• [Excerpt provided]
________________

Each of Purchaser and any Additional Purchaser pursuant to any Subsequent Closing hereby represents and warrants to the Company, severally and not jointly, as follows (such representations and warranties do not lessen or obviate the representations and warranties of the Company set forth in this Agreement):

 

4.1        Requisite Power and Authority. Such Purchaser has all necessary power and authority under all applicable provisions of law to execute and deliver this Agreement and the Series B Financing Agreements and to carry out their provisions. All action on such Purchaser’s part required for the lawful execution and delivery of this Agreement and the Series B Financing Agreements have been or will be effectively taken prior to the applicable Closing. Upon their execution and delivery, this Agreement and the Series B Financing Agreements will be valid and binding obligations of such Purchaser, enforceable in accordance with their respective terms, except (a) as limited by applicable bankruptcy, insolvency, reorganization, moratorium or other laws of general application affecting enforcement of creditors’ rights, (b) as limited by general principles of equity that restrict the availability of equitable remedies, and (c) to the extent that the enforceability of the indemnification provisions of Section 2.9 of the Investor Rights Agreement may be limited by applicable laws.

________________

• [Data shown]
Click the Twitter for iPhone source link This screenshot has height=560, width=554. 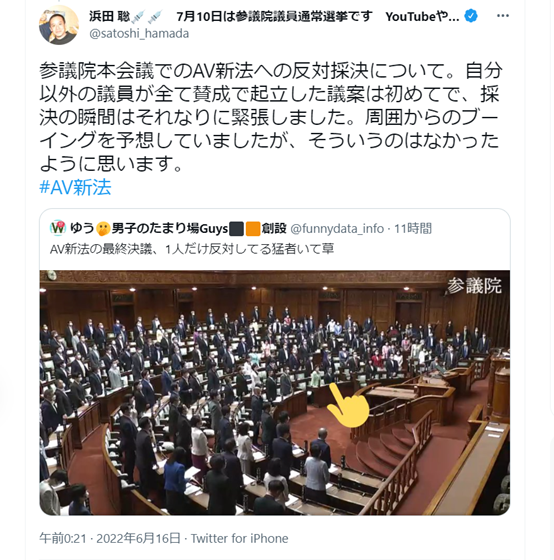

________________

• [Stated problem A] In the purchaser representations section, by what point must all action required for the Purchaser's lawful execution and delivery of the agreements have been taken?
• [Stated problem B] According to the purchaser representations section, why might the agreements not be fully enforceable in accordance with their terms? Answer in one to three sentences.
• [Stated problem C] Continue the purchaser representations section with the next numbered representation.

• [Task result A] Prior to the applicable Closing.

• [Task result B] Enforcement may be limited by bankruptcy, insolvency, reorganization, moratorium or other general laws affecting creditors' rights, and by general equity principles that restrict equitable remedies. Applicable laws may also limit the enforceability of the indemnification provisions of Section 2.9 of the Investor Rights Agreement.

• [Task result C]
4.2        Investment Representations. Such Purchaser understands that none of the Shares have been registered under the Securities Act. Such Purchaser also understands that the Series B Preferred Shares and the Conversion Shares are being offered and sold pursuant to an exemption from registration contained in the Securities Act based in part upon such Purchaser’s representations contained in the Agreement. Such Purchaser hereby represents and warrants as follows:

 

(a)         Purchaser Bears Economic Risk. Such Purchaser has substantial experience in evaluating and investing in private placement transactions of securities in companies similar to the Company so that it is capable of evaluating the merits and risks of its investment in the Company and has the capacity to protect its own interests. Such Purchaser must bear the economic risk of this investment indefinitely unless the Shares are registered pursuant to the Securities Act, or an exemption from registration is available. Such Purchaser understands that the Company has no present intention of registering the Shares or any shares of the Common Stock. Such Purchaser also understands that there is no assurance that any exemption from registration under the Securities Act will be available and that, even if available, such exemption may not allow such Purchaser to transfer all or any portion of the Shares under the circumstances, in the amounts or at the times that such Purchaser might propose or desire.

 

(b)         Acquisition for Own Account. Such Purchaser is acquiring the Shares for such Purchaser’s own account for investment only, and not with a view to distribution, assignment or resale of the Shares to others or to fractionalization of the Shares in whole or in part, in each case, in violation of the Securities Act.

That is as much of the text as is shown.